At this stage, the model knows the text is broken down, but it does not understand what the tokens actually mean or how they relate to one another.
Floating-point Numbers (Embeddings): The model cannot do math with abstract identifiers. The integer token IDs are fed into an embedding lookup table.
This replaces the integer with a vector, a long sequence of floating-point numbers that represents the meaning and context of that token in a multidimensional space.
Floating-point calculations: Every subsequent layer in the neural network (like attention mechanisms) operates exclusively on floating-point numbers.
Why are tokenizaton and embedding steps not combined? Separating these steps keeps the model flexible and manageable:
Vocabulary Control: If the embedding layer had to deal with raw words directly, the vocabulary size would be infinite and unmanageable.
By tokenizing first, the model limits its vocabulary to a fixed set of subwords.
Reusability: Tokenization acts as a fixed indexing dictionary, whereas embeddings are continuously learned and adjusted during model training.
Hardware Efficiency: It is computationally cheaper to retrieve a vector from a pre-calculated embedding matrix using a simple Token ID than it is to process raw text directly into vectors.
How Vectors Are Stored
Vector Databases: These are specialized databases designed to store, manage, and query high-dimensional vectors.
Instead of exact keyword matches, they use similarity searches (like cosine similarity) to find data that is mathematically close.
Popular vector databases include Pinecone, Milvus, and Qdrant.
Dimensionality Reduction: To save storage space and increase processing speed, techniques like Principal Component Analysis (PCA) or t\-SNE are sometimes used to reduce the number of dimensions in the vector while retaining its core meaning.

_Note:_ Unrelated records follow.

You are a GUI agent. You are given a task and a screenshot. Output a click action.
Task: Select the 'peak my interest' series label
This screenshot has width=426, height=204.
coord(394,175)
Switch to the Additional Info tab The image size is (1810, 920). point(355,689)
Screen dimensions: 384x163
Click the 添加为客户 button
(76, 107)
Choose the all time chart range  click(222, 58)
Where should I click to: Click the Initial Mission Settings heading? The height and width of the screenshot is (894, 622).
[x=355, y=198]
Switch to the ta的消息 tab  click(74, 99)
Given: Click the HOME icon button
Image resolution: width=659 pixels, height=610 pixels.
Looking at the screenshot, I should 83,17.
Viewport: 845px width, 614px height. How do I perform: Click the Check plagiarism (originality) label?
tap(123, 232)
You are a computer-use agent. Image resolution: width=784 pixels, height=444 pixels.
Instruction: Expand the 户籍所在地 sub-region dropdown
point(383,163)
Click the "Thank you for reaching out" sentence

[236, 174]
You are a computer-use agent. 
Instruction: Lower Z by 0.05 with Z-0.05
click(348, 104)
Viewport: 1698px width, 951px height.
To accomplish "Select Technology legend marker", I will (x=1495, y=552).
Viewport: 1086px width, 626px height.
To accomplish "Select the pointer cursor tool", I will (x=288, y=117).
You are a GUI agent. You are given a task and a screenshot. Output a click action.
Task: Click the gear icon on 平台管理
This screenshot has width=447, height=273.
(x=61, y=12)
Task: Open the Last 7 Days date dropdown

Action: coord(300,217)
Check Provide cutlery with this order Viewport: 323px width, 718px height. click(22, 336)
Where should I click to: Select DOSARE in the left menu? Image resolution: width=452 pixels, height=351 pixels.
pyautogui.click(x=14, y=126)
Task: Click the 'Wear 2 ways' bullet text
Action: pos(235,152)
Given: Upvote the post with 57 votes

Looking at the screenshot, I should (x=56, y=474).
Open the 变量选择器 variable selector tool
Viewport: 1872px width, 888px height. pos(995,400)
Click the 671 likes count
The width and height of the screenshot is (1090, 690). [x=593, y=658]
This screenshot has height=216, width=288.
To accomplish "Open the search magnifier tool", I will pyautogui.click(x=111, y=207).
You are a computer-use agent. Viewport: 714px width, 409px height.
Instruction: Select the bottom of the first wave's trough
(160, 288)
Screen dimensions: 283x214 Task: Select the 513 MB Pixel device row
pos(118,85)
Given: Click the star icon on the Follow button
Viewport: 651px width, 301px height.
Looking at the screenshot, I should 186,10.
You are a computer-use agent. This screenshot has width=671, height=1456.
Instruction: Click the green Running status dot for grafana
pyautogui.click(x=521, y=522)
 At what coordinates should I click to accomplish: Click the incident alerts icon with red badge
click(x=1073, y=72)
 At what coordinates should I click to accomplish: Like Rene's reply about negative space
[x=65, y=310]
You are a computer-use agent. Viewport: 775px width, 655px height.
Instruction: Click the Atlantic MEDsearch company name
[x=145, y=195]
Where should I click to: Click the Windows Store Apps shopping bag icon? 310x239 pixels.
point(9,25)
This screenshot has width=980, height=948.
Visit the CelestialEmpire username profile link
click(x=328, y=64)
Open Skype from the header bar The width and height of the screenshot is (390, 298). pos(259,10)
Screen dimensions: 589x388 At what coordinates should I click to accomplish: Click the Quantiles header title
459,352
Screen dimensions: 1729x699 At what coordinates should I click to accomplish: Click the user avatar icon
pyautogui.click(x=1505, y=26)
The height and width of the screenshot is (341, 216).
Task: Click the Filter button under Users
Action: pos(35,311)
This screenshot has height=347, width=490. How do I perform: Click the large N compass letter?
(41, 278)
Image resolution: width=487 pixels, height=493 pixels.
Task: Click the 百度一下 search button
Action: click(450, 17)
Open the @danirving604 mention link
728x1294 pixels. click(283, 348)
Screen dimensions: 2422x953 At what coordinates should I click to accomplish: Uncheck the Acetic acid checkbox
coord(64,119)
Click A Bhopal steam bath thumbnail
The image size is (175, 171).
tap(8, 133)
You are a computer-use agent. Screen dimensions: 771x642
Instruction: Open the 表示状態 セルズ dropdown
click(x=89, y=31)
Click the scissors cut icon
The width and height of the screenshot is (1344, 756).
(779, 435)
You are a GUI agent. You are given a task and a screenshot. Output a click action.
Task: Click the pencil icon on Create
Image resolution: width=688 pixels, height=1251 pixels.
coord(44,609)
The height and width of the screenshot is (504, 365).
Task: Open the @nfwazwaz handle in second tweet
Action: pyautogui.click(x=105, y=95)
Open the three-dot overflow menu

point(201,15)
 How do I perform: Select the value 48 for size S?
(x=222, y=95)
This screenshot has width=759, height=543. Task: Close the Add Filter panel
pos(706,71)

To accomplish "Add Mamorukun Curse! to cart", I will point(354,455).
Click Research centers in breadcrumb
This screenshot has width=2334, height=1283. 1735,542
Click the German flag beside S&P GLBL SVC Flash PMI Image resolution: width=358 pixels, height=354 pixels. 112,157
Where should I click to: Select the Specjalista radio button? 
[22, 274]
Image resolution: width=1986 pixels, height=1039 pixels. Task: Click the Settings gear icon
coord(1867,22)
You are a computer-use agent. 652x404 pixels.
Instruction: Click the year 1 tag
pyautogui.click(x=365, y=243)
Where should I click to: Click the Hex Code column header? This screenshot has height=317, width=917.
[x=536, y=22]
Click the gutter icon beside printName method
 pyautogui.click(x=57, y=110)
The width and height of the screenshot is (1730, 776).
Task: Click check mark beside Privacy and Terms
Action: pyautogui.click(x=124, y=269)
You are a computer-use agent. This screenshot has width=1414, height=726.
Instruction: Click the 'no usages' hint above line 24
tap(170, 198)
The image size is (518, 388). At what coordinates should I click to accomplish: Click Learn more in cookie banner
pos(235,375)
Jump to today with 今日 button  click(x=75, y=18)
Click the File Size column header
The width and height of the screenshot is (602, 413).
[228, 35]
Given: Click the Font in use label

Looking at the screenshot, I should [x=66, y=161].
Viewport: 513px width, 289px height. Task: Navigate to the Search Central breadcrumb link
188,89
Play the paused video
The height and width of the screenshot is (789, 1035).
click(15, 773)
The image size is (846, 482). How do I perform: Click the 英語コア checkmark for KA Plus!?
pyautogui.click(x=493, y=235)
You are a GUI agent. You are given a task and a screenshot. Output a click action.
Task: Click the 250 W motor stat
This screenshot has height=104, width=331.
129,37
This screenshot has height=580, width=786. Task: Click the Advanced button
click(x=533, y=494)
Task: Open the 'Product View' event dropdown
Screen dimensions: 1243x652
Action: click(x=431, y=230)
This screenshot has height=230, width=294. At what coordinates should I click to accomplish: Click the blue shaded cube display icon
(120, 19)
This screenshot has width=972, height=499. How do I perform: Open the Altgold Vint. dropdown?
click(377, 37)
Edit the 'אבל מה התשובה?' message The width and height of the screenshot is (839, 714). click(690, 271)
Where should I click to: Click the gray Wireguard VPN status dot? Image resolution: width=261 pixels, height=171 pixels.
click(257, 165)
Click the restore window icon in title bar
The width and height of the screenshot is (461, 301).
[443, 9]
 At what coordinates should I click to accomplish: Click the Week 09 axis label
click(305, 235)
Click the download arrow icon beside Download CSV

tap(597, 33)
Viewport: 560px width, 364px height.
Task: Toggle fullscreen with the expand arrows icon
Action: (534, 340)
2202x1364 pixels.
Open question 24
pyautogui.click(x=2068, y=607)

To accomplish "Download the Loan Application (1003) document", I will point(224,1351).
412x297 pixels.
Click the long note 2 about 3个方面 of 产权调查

Indexing Structures: To prevent the database from having to compare a query vector against every single stored vector (which is too slow for large datasets), databases use indexing structures like HNSW (Hierarchical Navigable Small World) or IVF (Inverted File Index).
These algorithms group similar vectors together so the system can quickly zoom in on the right area.
Summary
Tokenization
Function
Splits text into chunks
Input
Raw Text
Output
Token IDs (Integers)
Vectorization
Function
Represents tokens numerically
Input
Token IDs
Output
Sparse Vectors
Embedding
Function
Encodes semantic relationships
Input
Sparse Vectors
Output
Dense Vectors (Floats)
Dimensionality reduction is an optional, post-embedding processing step applied after tokens are successfully converted into high-dimensional vectors.
It compresses bulky vectors (e.g., 1536 dimensions) into smaller, denser vectors (e.g., 384 dimensions) to drastically speed up search times and reduce memory storage while retaining the core semantic meaning.